2. The method according to claim 1, characterized in that, The step of randomly transforming the first image and the second image to obtain the third image and the fourth image includes: The first and second images are randomly jittered and randomly horizontally flipped to obtain the third and fourth images.
3. The method according to claim 2, characterized in that, The step of randomly jittering and randomly horizontally flipping the first and second images to obtain the third and fourth images includes: If the size of the image corresponding to the first image after random jitter and random horizontal flipping is smaller than the first image, the pixels corresponding to the smaller portion are filled with gray pixel values to obtain the third image, or... If the size of the image corresponding to the second image after random jitter and random horizontal flip is smaller than that of the second image, the pixels corresponding to the smaller portion are filled with gray pixel values to obtain the fourth image.

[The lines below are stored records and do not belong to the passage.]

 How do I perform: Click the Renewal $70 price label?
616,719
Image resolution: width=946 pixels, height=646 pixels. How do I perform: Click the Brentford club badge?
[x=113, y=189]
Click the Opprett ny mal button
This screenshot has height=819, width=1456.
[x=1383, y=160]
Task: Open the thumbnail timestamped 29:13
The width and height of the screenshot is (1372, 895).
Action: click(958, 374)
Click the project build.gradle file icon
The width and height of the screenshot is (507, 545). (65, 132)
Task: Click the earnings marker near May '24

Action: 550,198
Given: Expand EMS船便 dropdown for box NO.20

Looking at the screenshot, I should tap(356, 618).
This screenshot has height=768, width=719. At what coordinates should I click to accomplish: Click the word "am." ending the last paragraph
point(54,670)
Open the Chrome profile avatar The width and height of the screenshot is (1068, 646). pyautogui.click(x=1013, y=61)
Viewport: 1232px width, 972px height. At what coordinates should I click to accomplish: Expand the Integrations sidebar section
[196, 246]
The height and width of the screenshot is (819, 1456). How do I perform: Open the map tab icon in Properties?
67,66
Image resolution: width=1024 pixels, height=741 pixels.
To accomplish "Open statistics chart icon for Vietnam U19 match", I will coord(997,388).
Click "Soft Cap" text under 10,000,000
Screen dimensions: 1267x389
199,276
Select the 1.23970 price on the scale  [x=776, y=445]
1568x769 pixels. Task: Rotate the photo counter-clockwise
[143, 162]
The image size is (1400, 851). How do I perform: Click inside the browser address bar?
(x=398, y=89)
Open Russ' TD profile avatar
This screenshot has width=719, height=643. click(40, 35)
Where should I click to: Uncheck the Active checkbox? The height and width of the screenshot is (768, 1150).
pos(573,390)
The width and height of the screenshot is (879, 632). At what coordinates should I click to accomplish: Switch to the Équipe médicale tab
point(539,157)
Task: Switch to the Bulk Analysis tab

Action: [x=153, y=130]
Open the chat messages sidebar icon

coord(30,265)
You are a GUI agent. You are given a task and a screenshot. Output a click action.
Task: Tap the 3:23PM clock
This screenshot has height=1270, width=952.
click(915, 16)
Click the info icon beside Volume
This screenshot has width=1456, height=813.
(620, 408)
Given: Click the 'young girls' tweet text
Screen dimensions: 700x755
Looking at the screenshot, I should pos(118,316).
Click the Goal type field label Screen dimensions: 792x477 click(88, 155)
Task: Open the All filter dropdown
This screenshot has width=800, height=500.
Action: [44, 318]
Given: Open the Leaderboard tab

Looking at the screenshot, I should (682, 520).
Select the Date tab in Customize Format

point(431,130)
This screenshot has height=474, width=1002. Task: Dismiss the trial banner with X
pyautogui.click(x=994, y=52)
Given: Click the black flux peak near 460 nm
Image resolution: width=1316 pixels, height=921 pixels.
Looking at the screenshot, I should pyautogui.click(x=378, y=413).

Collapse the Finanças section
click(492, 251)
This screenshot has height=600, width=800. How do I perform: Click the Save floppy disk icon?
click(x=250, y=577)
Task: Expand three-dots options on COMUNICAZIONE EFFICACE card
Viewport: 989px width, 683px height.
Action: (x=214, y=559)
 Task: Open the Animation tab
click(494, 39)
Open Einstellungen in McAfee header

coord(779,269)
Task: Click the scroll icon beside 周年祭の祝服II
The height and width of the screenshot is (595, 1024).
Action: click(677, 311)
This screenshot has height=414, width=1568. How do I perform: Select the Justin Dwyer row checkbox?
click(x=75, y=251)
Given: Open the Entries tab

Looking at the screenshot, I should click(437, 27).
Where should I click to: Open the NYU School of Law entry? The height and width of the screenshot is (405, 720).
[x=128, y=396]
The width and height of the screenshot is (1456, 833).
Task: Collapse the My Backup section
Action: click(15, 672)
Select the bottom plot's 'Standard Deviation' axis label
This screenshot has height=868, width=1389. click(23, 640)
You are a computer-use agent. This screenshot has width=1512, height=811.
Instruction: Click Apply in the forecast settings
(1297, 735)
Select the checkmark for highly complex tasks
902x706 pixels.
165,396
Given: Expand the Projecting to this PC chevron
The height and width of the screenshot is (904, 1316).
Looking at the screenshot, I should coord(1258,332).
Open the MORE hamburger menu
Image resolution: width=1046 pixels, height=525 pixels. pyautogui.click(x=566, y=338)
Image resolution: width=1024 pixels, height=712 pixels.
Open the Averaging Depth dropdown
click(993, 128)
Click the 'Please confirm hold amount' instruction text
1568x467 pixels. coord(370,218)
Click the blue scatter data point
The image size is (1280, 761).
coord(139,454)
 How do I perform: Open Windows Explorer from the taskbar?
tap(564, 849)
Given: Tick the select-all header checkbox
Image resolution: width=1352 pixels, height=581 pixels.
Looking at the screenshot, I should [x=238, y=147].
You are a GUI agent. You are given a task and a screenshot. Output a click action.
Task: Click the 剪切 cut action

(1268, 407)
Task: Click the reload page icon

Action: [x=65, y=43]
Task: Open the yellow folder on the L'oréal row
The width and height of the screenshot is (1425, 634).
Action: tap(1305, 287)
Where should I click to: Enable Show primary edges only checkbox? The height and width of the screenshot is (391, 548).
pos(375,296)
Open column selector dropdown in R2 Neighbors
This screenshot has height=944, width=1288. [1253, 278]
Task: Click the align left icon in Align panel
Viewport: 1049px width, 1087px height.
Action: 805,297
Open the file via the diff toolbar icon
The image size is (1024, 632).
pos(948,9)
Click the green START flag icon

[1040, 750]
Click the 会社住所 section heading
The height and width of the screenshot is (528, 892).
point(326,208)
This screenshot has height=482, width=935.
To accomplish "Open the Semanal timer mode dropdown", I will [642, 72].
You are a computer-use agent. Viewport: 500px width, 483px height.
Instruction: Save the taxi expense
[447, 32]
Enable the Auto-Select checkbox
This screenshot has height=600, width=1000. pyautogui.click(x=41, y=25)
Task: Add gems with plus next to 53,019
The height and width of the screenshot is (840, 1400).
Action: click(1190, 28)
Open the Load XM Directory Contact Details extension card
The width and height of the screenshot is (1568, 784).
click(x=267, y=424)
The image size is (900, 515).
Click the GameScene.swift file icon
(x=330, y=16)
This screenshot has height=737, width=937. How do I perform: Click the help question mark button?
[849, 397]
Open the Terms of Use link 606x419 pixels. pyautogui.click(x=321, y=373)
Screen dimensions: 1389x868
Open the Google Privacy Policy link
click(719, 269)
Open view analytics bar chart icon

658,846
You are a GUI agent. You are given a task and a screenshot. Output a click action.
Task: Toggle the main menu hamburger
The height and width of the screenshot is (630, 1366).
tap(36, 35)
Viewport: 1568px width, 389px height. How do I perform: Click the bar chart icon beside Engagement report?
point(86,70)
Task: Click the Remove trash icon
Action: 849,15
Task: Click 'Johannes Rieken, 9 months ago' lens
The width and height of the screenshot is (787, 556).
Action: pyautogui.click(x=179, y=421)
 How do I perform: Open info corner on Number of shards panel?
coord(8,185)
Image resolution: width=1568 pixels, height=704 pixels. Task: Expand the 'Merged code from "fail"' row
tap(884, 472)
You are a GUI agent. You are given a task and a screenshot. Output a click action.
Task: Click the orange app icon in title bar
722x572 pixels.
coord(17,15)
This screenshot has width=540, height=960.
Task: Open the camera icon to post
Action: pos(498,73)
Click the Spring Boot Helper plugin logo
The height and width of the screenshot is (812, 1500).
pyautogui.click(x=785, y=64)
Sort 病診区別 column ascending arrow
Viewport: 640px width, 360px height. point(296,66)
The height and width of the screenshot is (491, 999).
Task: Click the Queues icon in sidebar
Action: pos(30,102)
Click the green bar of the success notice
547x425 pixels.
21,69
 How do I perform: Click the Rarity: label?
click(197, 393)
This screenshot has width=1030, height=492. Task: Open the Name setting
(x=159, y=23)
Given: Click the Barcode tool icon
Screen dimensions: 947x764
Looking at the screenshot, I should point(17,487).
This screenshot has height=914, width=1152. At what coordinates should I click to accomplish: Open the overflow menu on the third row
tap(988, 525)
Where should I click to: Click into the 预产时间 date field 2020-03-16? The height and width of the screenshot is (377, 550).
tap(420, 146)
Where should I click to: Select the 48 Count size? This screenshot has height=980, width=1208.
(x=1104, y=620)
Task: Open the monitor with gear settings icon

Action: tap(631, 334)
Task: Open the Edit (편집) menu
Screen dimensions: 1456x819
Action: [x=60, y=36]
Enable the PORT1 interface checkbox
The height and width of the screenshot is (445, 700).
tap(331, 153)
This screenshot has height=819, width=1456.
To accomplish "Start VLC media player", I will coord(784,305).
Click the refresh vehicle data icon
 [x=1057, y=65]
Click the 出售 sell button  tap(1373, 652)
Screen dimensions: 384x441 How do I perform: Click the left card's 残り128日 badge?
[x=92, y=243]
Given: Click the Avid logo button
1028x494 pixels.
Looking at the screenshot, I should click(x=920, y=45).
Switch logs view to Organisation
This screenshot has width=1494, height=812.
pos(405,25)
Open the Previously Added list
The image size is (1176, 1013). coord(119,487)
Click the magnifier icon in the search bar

4. The method according to claim 1, characterized in that, The method further includes: Based on the target image, determine whether the second identification object in the second image is completely covered by the first identification object; If the second identified object in the second image is completely covered by the first identified object, the target image is deleted.
5. The method according to claim 4, characterized in that, The method further includes: If the second identified object in the second image is not completely covered by the first identified object, the target image is added to the original semantic segmentation dataset.
6. A data processing apparatus, characterized in that, include: The random selection module is used to randomly select the first and second images from the original semantic segmentation dataset; The transformation module is used to randomly transform the first image and the second image respectively to obtain the third image and the fourth image; The selection module is used to select a first identification object and the pixel label of the first identification object from the third image; The pasting module is used to paste the first identified object and its pixel label to a random position in the third image to obtain the target image.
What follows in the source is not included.